Fórum - Essa diferença de opinião pode causar uma divisão mais séria no partido?
Sampaio - Não. Todo partido é dividido entre muitas opiniões, e não estou vendo nenhum indicador de racha ou de divisão muito forte. Está havendo um embate político normal.

Fórum - O senhor acha que as acusações de setores políticos e os ataques da imprensa contra o MST tem se intensificado recentemente?
Sampaio - São investidas periódicas. Há uma coisa meio cíclica. Nós estamos em meio a uma ofensiva fortíssima da direita e da mídia da direita. O motivo que eu vejo é que tem já um palanque para a posição dos candidatos, já estão preparando o palanque para 2010. E isso tem um pouco de reflexo das contradições internas no seio da burguesia agrária, que está sendo esmagado pelo grande agronegócio. Ela está ficando meio ensanduichado entre a pequena agricultura e o grande capital, avassalador. Esse setor, que é de grandes proprietários, não quer ouvir falar em mudança da propriedade ou qualquer coisa que possa desapropriar.

Fórum - Como o senhor vê a revisão dos índices de produtividade da terra?
Sampaio - Estive na terça-feira, 13, depondo no congresso do Senado a respeito desse assunto. Várias coisas precisam se esclarecidas. Primeiro, não há aumento de índice, há uma atualização. Os índices atuais baseiam-se nas estatísticas de 1975, e elas mediam a produtividade média da agricultura brasileira naquele tempo, com o nível de tecnologia daquele tempo. Hoje essa tecnologia está mais avançada. A lei agrária determina que, periodicamente, esse índice seja reajustado ao grau da tecnologia atual. O que esta havendo simplesmente é um reajuste, mais ou menos como o reajuste da inflação pra moeda. Não mudou o valor. Não tem que ter aumento real do índice, esse problema não está em jogo. O problema é o seguinte: precisa usar 80% da terra. Na terra que é usada, precisa ter uma quantidade de produto por hectare igual à média da quantidade produzida por hectare da mesma micro-região. Se estiver abaixo da média, é porque é um agricultor incompetente, portanto não está usando bem a terra e não está cumprindo a função social da propriedade rural, que consta em artigo da Constituição. Então não é caso de aumentar ou diminuir o índice. O problema é: quantas toneladas de milho é a média que se colhe hoje? É a mesma que se produzia em 1975? Não, é três vezes maior. Portanto, quem estiver produzindo igual àaquela época, está atrás da média de sua região, é um agricultor atrasado e não deve ter propriedade agrária porque não está capacitado para isso.

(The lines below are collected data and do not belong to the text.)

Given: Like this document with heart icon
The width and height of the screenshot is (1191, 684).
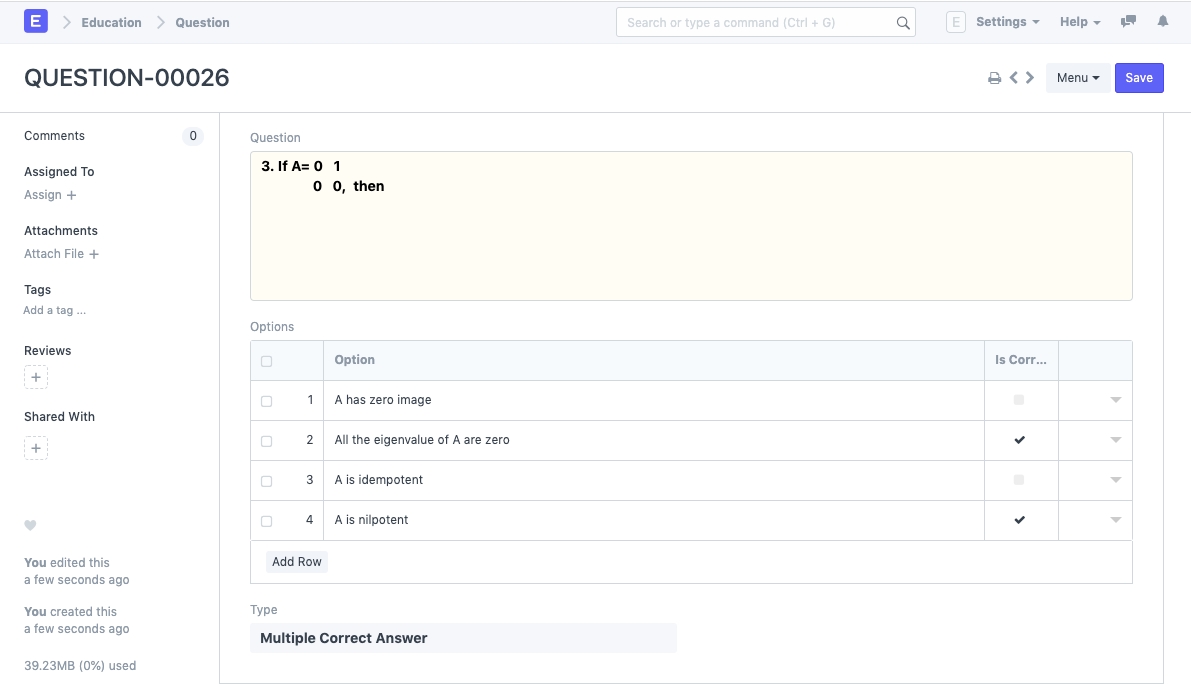Looking at the screenshot, I should click(30, 526).
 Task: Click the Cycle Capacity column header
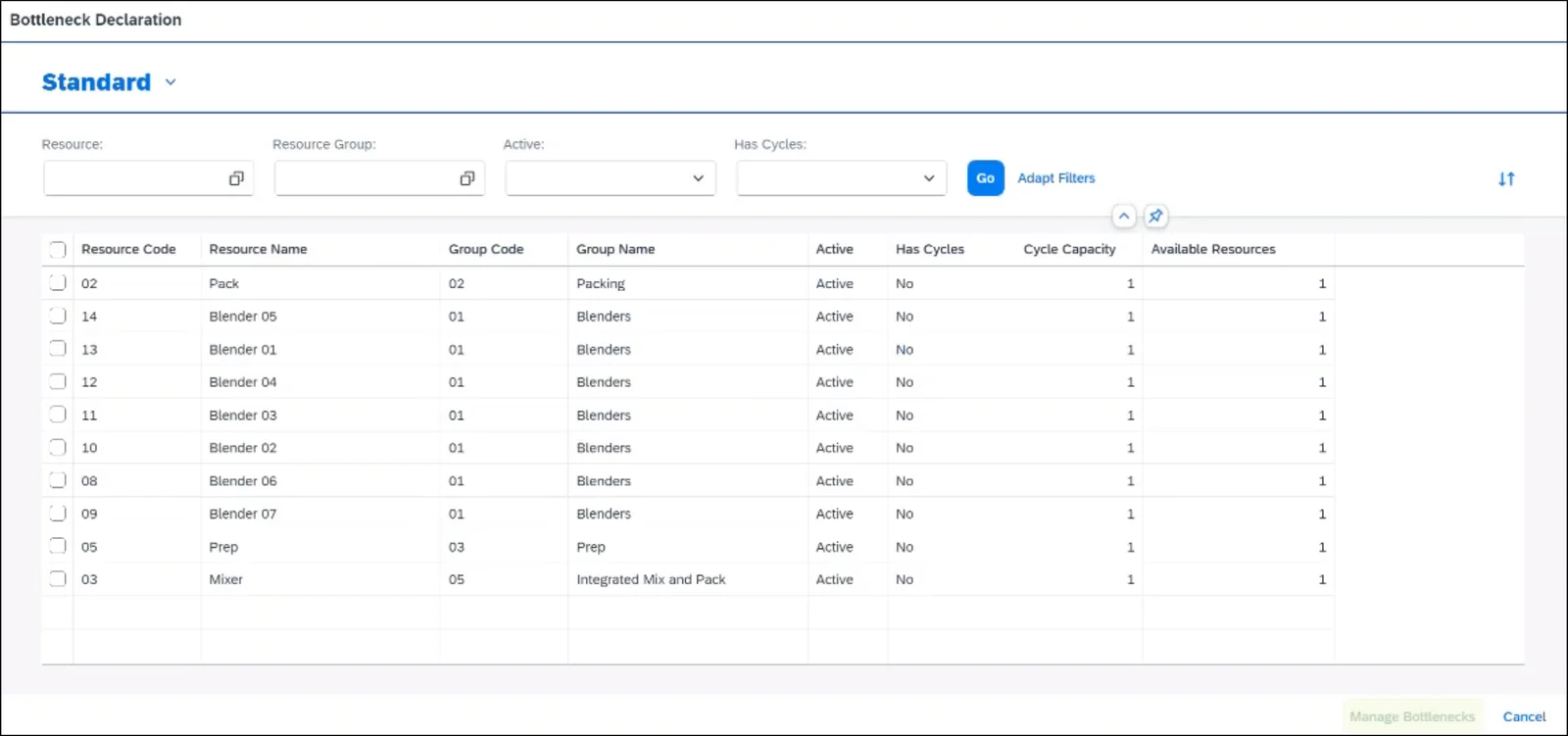[x=1069, y=249]
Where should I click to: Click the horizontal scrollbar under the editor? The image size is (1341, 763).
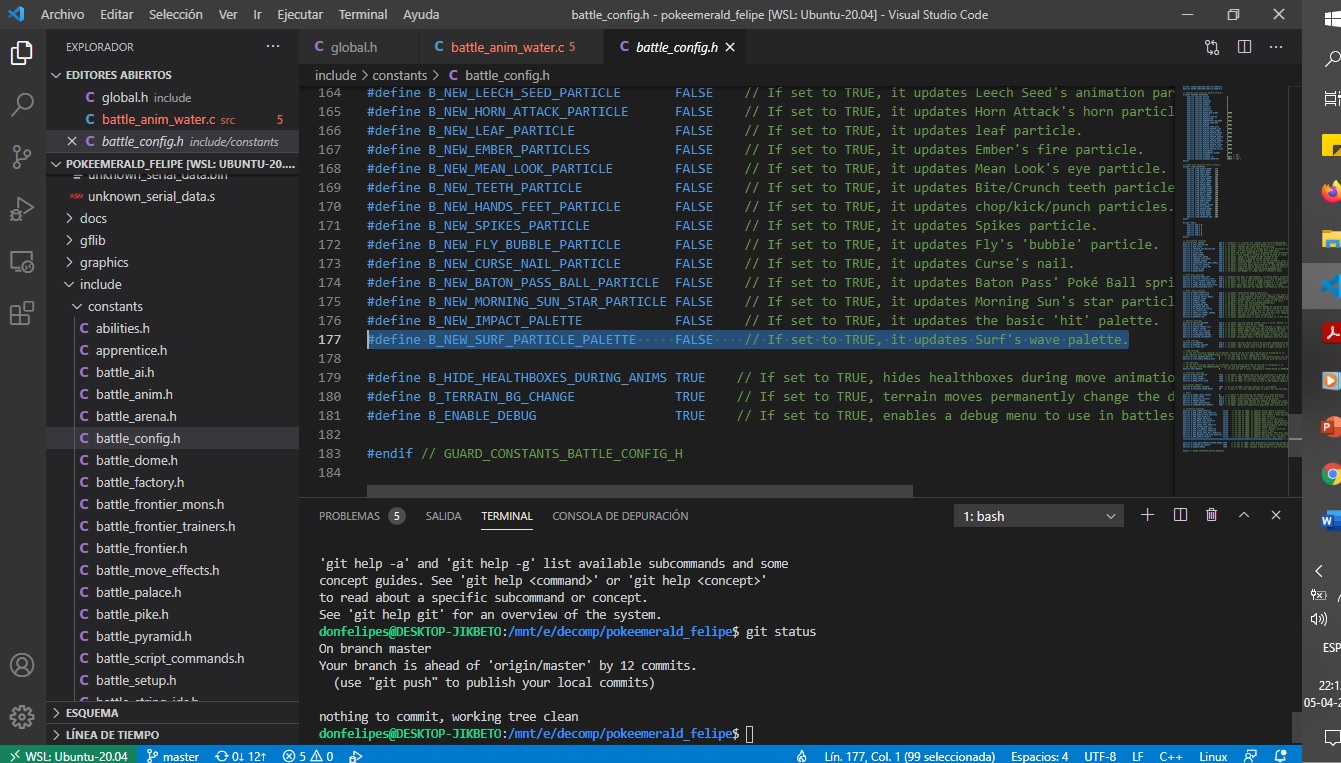coord(639,491)
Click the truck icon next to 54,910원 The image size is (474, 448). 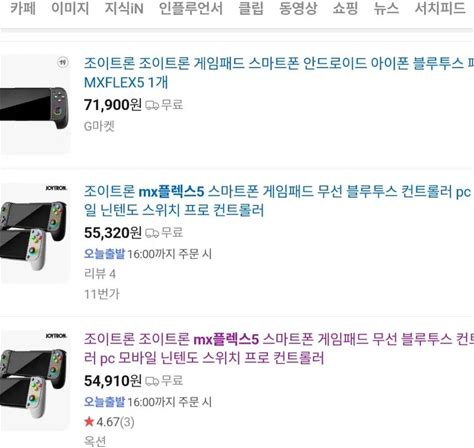click(x=152, y=381)
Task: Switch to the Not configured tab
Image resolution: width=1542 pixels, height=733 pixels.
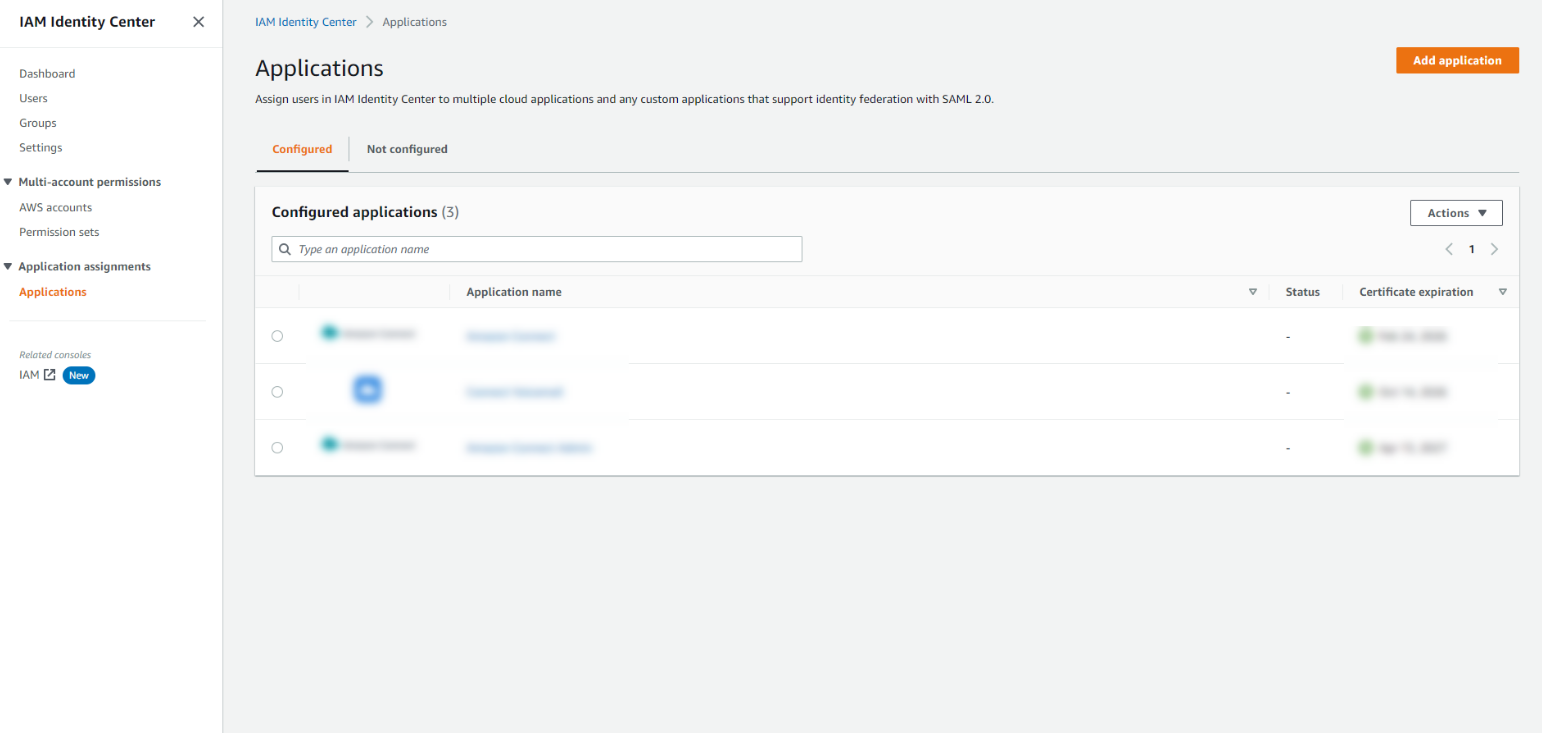Action: (406, 148)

Fórum - Só a produtividade é parâmetro para questionar os latifúndios? Por exemplo, o senhor considera legítima a ocupação da fazenda da Cutrale, que tem alto índice de produtividade?
Sampaio - O problema é que a terra não é da Cutrale, é do governo e (a empresa) está irregularmente lá. Essa terra é uma terra pública, e portanto uma terra da reforma agrária. Os fatos ocorridos na fazenda São Henrique é uma forma que o MST encontrou de furar o bloqueio da imprensa, que não explica pra população que essa terra não é dos proprietários, é do governo, e deveria estar sendo usado pra fazer assentamentos da reforma agrária. Como o movimento não consegue vencer o bloqueio da imprensa, da justiça nem a inércia dos governos, porque o Lula não aperta os grandes produtores, resolveram contar isso pra população e usou esse método. Mas aqui nesse país, a coisa é assim: o substantivo não tem a menor importância, o que importa é o adjetivo. Ninguém vai atrás do que aconteceu, mas de como aconteceu. O drama do MST é o drama que Ruy Barbosa falava em 1924, sobre a reforma da Constituição. Ele dizia que é muito engraçada a consciência da nossa burguesia, porque, pensa-se, se o povo está quieto, porque você vai reformar a Constituição se o povo não quer? E se o povo se levanta, sai pra rua e reivindica que mude a Constituição, a burguesia fala: “como você pode mudar a Constituição com o povo sublevado?” Então não muda nunca. O MST não tem muita alternativa senão fazer o que está fazendo.